UK science policy is going through a once-in-a-generation transition. The implementation of the Nurse review of research councils, the formation of UK Research and Innovation and the Global Challenges Research Fund, the Stern review of the research excellence framework and subsequent consultations, the Higher Education and Research Bill and the recently announced Industrial Strategy – all are occurring just as the impacts of Brexit on the research base dominate much debate and discussion.
A central theme running through these policy changes is the continued and increasing focus on the contribution that research makes to the UK and elsewhere. This is captured in the “impact agenda”, which pre-dates these changes but has been endorsed by Stern and others. The government is making it increasingly clear that it will not support research for its own sake and instead wants to see dividends going to those who support research – that is, British taxpayers – be they economic, cultural or social.
Taken in the context of the Brexit vote, the research community needs to listen carefully to these subtle shifts. Brexit was in part an anti-establishment vote against perceived “elites” and a rejection of the status quo. Researchers are part of those elites. Indeed, the research and higher education system is designed to be elitist, aiming to fund and promote the best internationally.
But currently, our research might not be benefiting UK taxpayers as much as it could. In an analysis of 6,679 non-redacted impact case studies that King’s College London and Digital Science submitted to the REF in 2014, only 22 per cent of those that were geotagged mentioned Britain alone, with 62 per cent mentioning activity in both Britain and other global locations. The benchmark of “international excellence” and the intellectual excitement of undertaking research in different contexts and countries may, perversely, be undermining the work’s impact in the UK.

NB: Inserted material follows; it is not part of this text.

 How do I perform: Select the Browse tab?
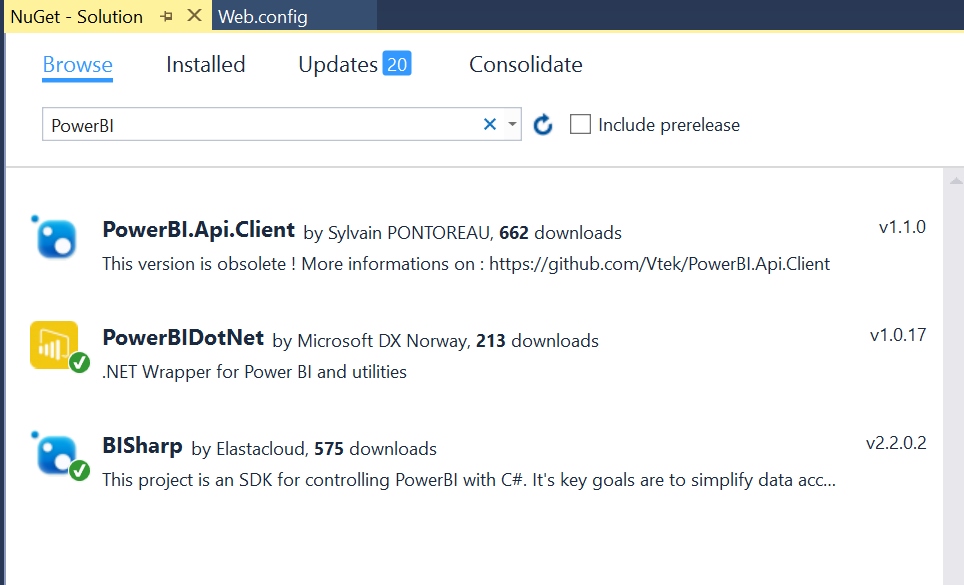pyautogui.click(x=77, y=65)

At the same time, there is a reproducibility crisis in research. Estimates suggest that up to 85 per cent of biomedical and health research may be wasted. This arises because about half of all research is funded without reference to what is already known, half of that research is then not published and half of the published research cannot be replicated because of poor reporting. This crisis is not exclusive to biomedicine: a 2015 study of 67 papers published in 13 high-profile economics journals found that at least half their results could not be replicated, which doesn’t inspire confidence that research funds are being well spent.
Last year, researchers at the Policy Institute at King’s and others published a study that asked biomedical researchers and the general public to choose between different types of impact. We showed that the public and researchers value different things. For example, private-sector investment is valued more by the public than by researchers, and researchers prefer the training of future academics over the training of future medical professionals, in contrast to the general public.
This perhaps suggests that we should do more listening to what UK taxpayers want from researchers. One approach that has been developed to do this for biomedical and health research is the James Lind Alliance. The JLA, through its priority-setting partnerships, brings patients, relatives, carers and health professionals together to identify the unanswered questions about diagnosis, prevention and treatments that they believe are most important for research to address. And when you ask patients, carers and family members what they want, they come up with some interesting and surprising observations. One study of eye research identified a priority around how eye drops could be made easier to administer; another, into treatments for schizophrenia, identified the management of sexual dysfunction resulting from antipsychotic drugs as a priority. Could this engagement approach be applied to other research disciplines?
This is not to argue that we should not be supporting curiosity-driven discovery research, but rather to suggest that we should learn to listen to what society wants from research. If not, research and research funding could be caught up in the anti-establishment populism that has characterised the past few years. This may lead to a shift in research priorities and portfolios, but that should be welcomed as it will strengthen the implicit contract between researchers, taxpayers and donors. But to listen well will require a move from a model of supplying “ideas” generated by researchers to one where we are more actively listening to our supporters’ “demand” for solutions.
Jonathan Grant is professor of public policy at King’s College London and assistant principal for strategic initiatives and public policy.